第251話

「……その、今まで付き合った彼女にも、そんな感じだったの?」


「そんなってどんな?」


「…狂い気味のゆがんだプロのストーカーで鬼重おにおもだったの?」


「俺の肩書きラスボス級じゃん。常人なら死んでるね」


「……そっか。私って常人じゃなかったのか。」



六神が私を抱きしめる腕に力を込めて、脚を絡ませてくる。眠そうな声で吐息まじりに言うもんだから、耳が熱くてしょうがない。


 

「うん。まあでも、俺も今までの彼女には常人並だったよね」

 

「……え?」

 

「俺が今まで好きになったのって。春風だけだし」


「…………」 


「今までは向こうに告られて、どうしてもって言われたからなんとなく付き合ってきたけど。大して好きにはなれなかったよね」

 

「……って、じゃあ。私にだけそんなラスボス級の愛なの?」


「は?……あたりまえ、じゃん」


「ちょっと、ねえ、」


「んー…?」



私が六神の腕をほどいて振り返る。でも六神は寝息を立ててノンレム睡眠に入っていった。

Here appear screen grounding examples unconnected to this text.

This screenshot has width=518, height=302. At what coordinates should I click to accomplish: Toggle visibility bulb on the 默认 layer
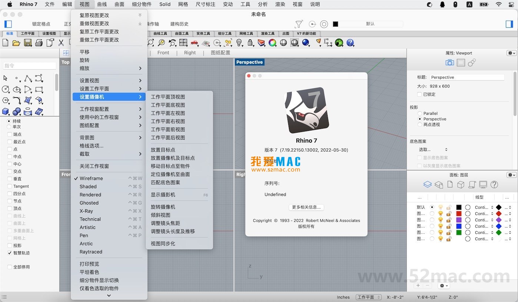(440, 207)
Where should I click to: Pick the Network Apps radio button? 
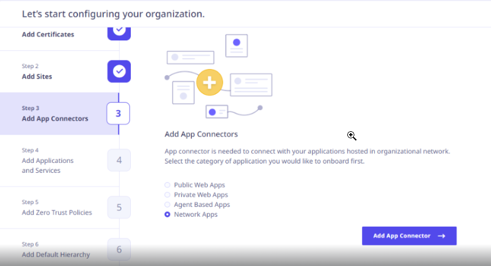168,214
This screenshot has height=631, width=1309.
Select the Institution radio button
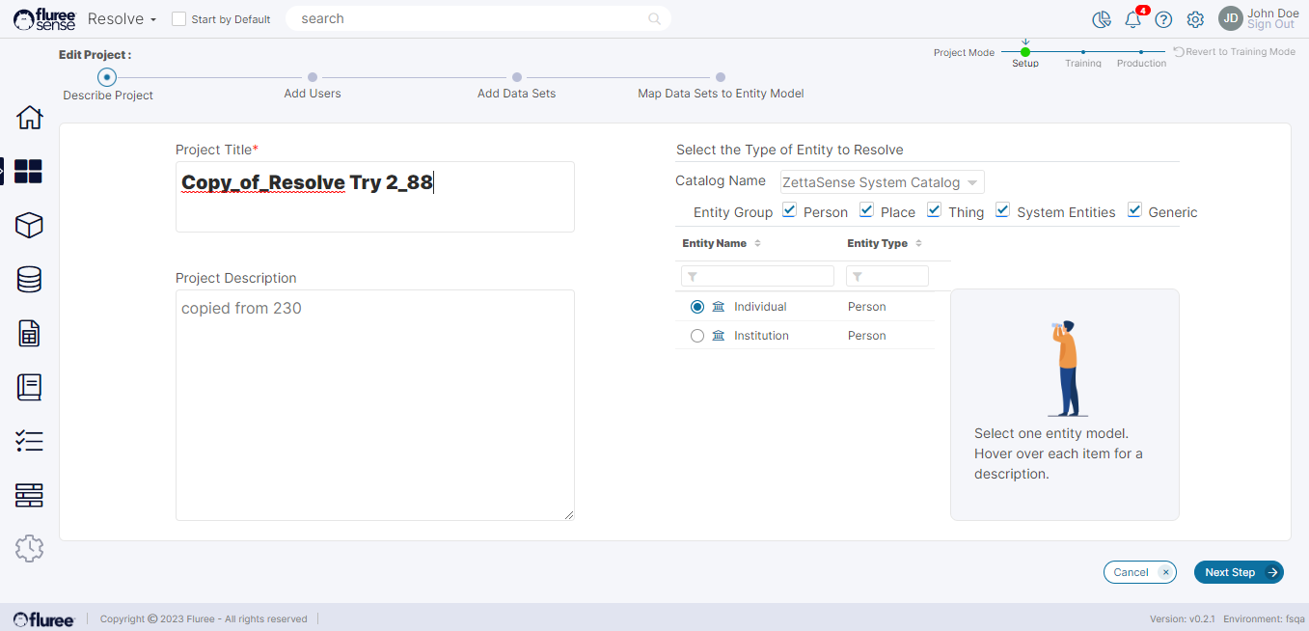point(697,336)
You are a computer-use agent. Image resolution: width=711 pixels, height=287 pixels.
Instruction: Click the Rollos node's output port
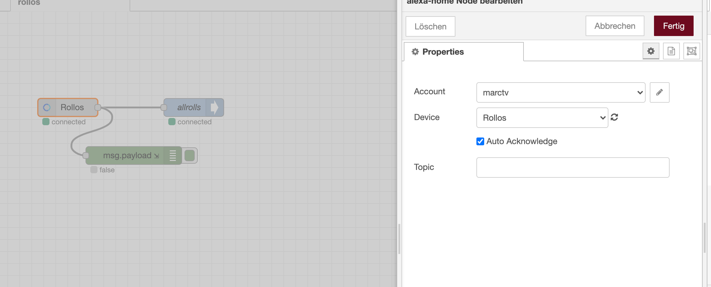tap(98, 107)
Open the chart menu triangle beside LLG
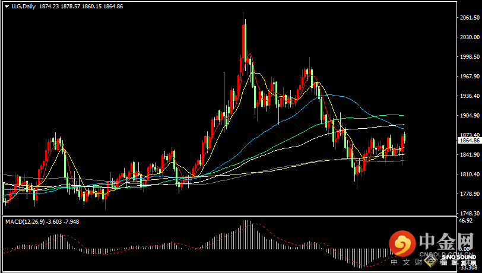The image size is (482, 273). (x=7, y=7)
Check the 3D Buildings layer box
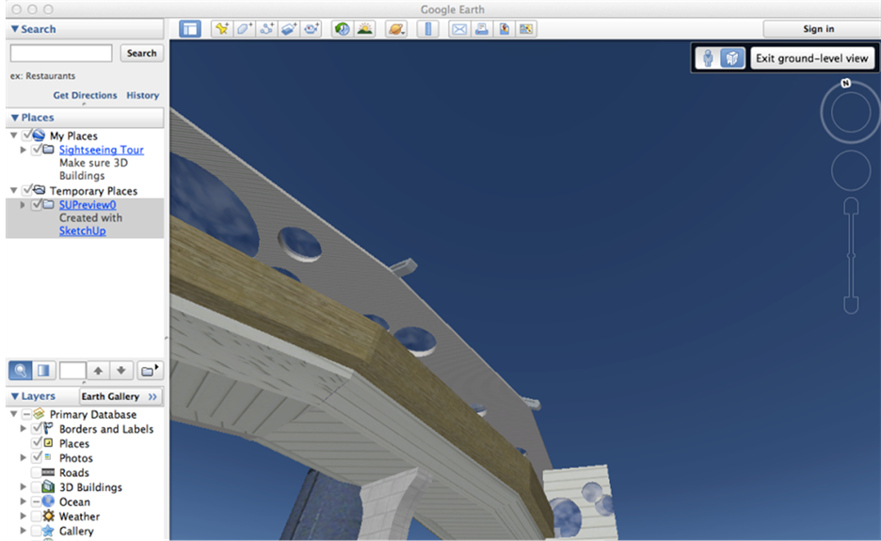 (38, 487)
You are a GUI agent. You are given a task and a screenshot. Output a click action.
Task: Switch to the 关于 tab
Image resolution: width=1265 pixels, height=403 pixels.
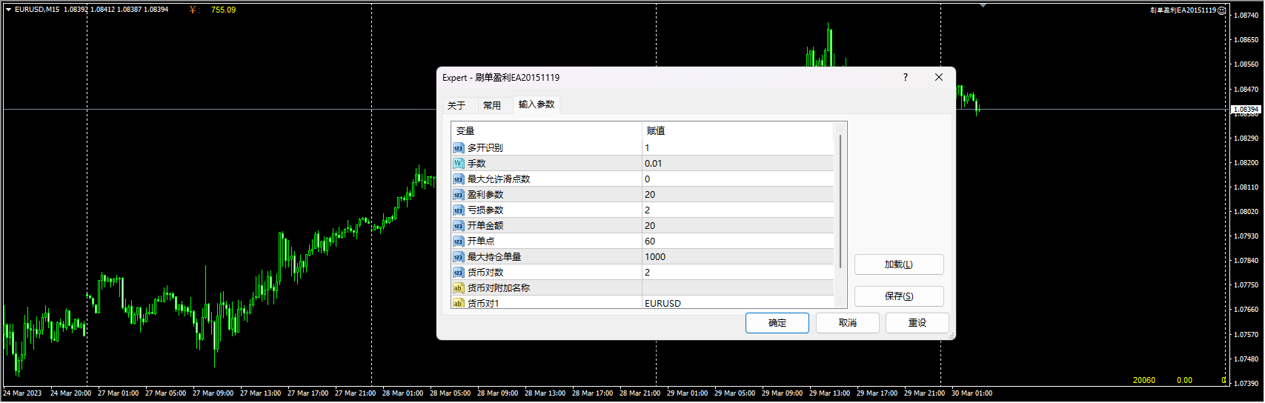tap(456, 105)
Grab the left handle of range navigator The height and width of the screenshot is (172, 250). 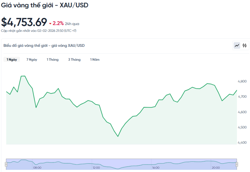(6, 164)
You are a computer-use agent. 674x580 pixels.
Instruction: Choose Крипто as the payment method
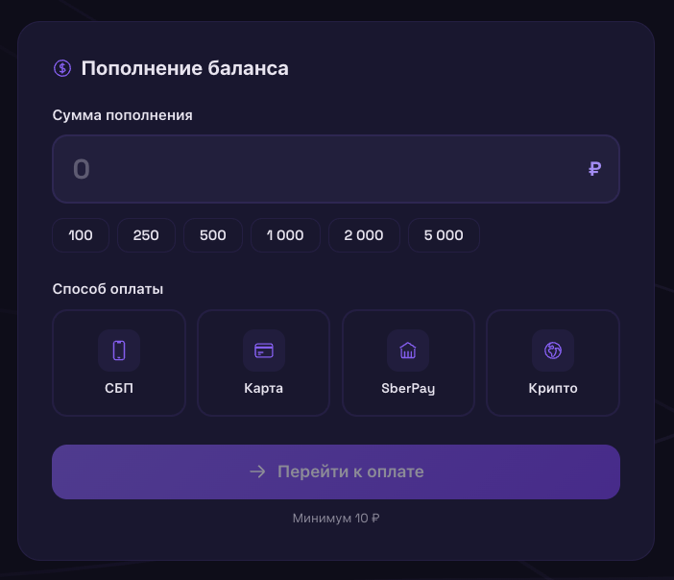[x=553, y=363]
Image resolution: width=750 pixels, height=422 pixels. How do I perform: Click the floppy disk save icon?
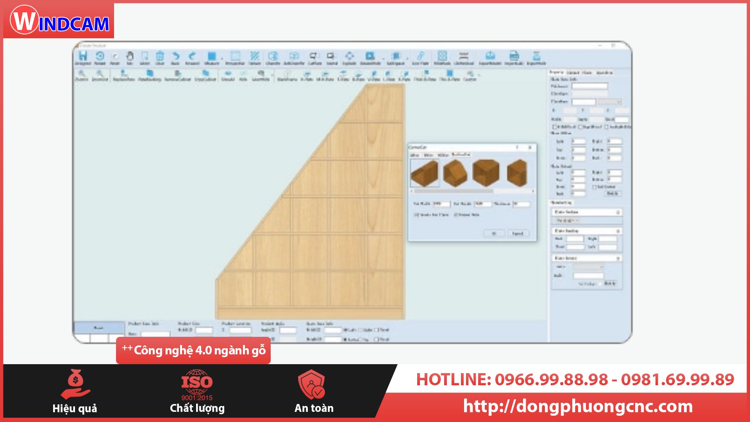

え?私にだけなの?今までの彼女はこんなゆがんだ六神を知らないの?



これをどう受け止めればいいのだろう。嬉しいの?安心なの?でも冷や汗が止まらないの?もうすぐ夏だし、納涼には持ってこいのネタだよね。



六神のやわらかい髪を撫でて、おでこに一つキスをする。六神の布団を整えて、隣の布団にいこうとすれば、



「いっちゃやだ」



と微かな声が聞こえて。そのラスボス級の子供に「いかないよ。」とまた頭を撫でてから同じ布団に入った。